District officer Tony Hughes recording a whisper vote during the 1962 Malaita council election. The board behind him lists the candidates' names.

Stability was restored during the 1950s, as the British colonial administration built a network of official local councils. On this platform Solomon Islanders with experience on the local councils started participation in central government, initially through the bureaucracy and then, from 1960, through the newly established Legislative and Executive Councils. The Protectorate did not possess a constitution of its own until 1960. Positions on both Councils were initially appointed by the High Commissioner for the Western Pacific, but progressively more of the positions were directly elected or appointed by electoral colleges formed by the local councils.

A major issue faced by the authorities in extending democratic representation was the low level of literacy, estimated to be below 6% in 1970. The solution was to allow for voters to whisper their vote to the presiding official, normally the District commissioner or District officer who recorded the votes cast this way.
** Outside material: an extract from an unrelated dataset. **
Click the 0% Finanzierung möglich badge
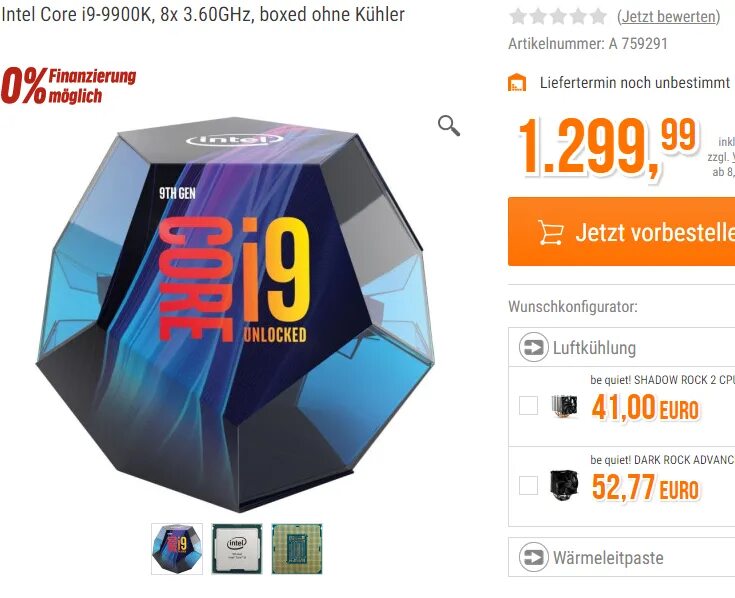 (x=68, y=85)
===Proposed transfer to Australia===
In the 1950s, British and Australian government officials contemplated transferring sovereignty of the Solomon Islands from the United Kingdom to Australia. The Solomon Islands had close ties to Australia; it used the Australian pound, relied on Australian air and shipping services, employed many Australians as civil servants, and its businesses were dependent upon Australian capital. Some Australian officials argued that the British had shown little interest in the development of the islands, while British officials believed Australia did not have sufficient trained staff to take over the administration. Unlike Christmas Island, the Cocos (Keeling) Islands, and the New Hebrides, Australia made no formal request for a transfer of sovereignty. However, there were informal discussions between officials in the Colonial Office and the Australian Department of Territories.

In 1956, Australian territories minister Paul Hasluck proposed to federal cabinet that Australia take over the Solomons, with the support of External Affairs Minister Richard Casey. It was proposed that Australia would effectively double the annual development funds that the UK had allocated to the Solomons, from £1,073,533 to about £2,000,000. However, Australia's Treasury Department was unenthused about the additional expenditure, and the Department of Defence stated there was "no defence advantage in assuming responsibility" with the islands in British hands. The Australian cabinet rejected the proposal.

===First national election===
The first national election was held in 1964 for the seat of Honiara, and by 1967 the first general election was held for all but one of the 15 representative seats on the Legislative Council (the one exception was the Eastern Outer Islands constituency, which was again appointed by electoral college).

Elections were held again in 1970 and a new constitution was introduced. The 1970 constitution replaced the Legislative and Executive Councils with a single Governing Council. It also established a 'committee system of government' where all members of the Council sat on one or more of five committees. The aims of this system were to reduce divisions between elected representatives and the colonial bureaucracy and to provide opportunities for training new representatives in managing the responsibilities of government. It was also claimed that this system was more consistent with the Melanesian style of government, however, this was quickly undermined by opposition to the 1970 constitution and the committee system by elected members of the council. As a result, a new constitution was introduced in 1974 which established a standard Westminster form of government and gave the Islanders both Chief Ministerial and Cabinet responsibilities. Solomon Mamaloni became the country's first Chief Minister in July 1974 and the Governing Council was transformed into the Legislative Assembly. The protectorate that existed over Solomon Islands was ended under the terms of the Solomon Islands Act 1978 which annexed the territories comprising the protectorate as part of Her Majesty’s dominions.